An initial visit, as part of an organised tour group, can only serve to whet ones appetite and its perfectly normal to give in to the, seemingly, magnetic pull of this vast monument and return on each and every subsequent visit; each time finding more and more of the remains to explore.
With a few notable exceptions; e.g. Kent Weeks, wonderful, genereal guide to the monuments of Luxor, guide books tend to be lavishly illustrated, light on history & limited in the scope of what they cover; to little more than the standard guided tour itinerary and give brief coverage to many of the visible remains, concentrating on the monuments of the better known Kings. There is a near universal and depressing tendency to ignore completely the structures completed by those who have received less film or TV coverage and those earlier buildings that are now to be found reconstructed within the Open Air Museum. This creates a situation in which those who really want to explore; and get to know, Karnak can find themselves frustrated, as they struggle to make sense of the maze of walls, pylons, obelisks and courtyards, all with their attendant statues, with which they are presented.
Thankfully, Elizabeth Blyth has come to the rescue.

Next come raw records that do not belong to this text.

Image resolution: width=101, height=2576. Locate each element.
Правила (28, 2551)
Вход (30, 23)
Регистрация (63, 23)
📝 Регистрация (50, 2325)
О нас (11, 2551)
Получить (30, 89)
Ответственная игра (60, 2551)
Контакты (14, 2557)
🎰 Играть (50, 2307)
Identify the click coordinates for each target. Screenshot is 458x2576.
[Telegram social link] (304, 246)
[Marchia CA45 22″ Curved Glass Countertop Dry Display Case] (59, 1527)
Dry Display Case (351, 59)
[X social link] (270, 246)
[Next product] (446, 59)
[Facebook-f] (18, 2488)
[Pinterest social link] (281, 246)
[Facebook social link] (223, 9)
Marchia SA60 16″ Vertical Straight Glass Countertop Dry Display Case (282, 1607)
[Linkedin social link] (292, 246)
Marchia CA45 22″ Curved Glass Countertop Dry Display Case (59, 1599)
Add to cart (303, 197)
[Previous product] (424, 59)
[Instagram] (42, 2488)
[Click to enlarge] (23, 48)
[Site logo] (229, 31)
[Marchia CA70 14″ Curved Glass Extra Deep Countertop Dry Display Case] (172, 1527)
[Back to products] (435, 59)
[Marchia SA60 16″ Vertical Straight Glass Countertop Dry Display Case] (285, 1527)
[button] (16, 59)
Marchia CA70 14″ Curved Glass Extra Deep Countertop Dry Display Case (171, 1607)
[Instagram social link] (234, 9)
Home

Blyth has produced a guide book that manages to combine the difficult task of providing a comprehensive and indepth history of the development of the Precinct of Amun-Re; her book doesnt incorporate the inaccessible Mut and Montu precincts, with a series of maps, line drawings and monochrome photographs (these actually work better for displaying eroded or damaged texts and reliefs) that enable the visitor to easily locate and identify both the extant structures and the original locations of those that are now displayed in the Open Air Museum.
At, approximately, 10 X 8 inches (25 X 20 cm) and 258 pages, including index and bibliography, in paperback format, this volume is both compact and light enough that one could easily refer to it whilst exploring the site.
Additionally, by following a chapter arrangement of Kingdom Dynasty - ruler, she enables the visitor to wander around the complex, tracing the development of the temple, in a way which is not always ossible by simply walking from Pylon I to Thoth-moses IIIs Festival Hall (ix-mnw), or from Hat-shep-suts obelisks to Pylon X.
Although Blyth does provide Egyptian names for many of the structures she discusses; as one would expect for a former lecturer in Egyptology, at University College London, this the result of the fact that she is aiming at a wide audience and is more in the way of providing for specialist readers, as well as those tourists who really want to know all the ins and out of everything they see.
Overall, she has produced a work that has fulfilled a need, amongst the return visitors; who have been bitten by the Egypt Bug, and it is only to be hoped that more of the Egyptological fraternity will be inspired to follow suit.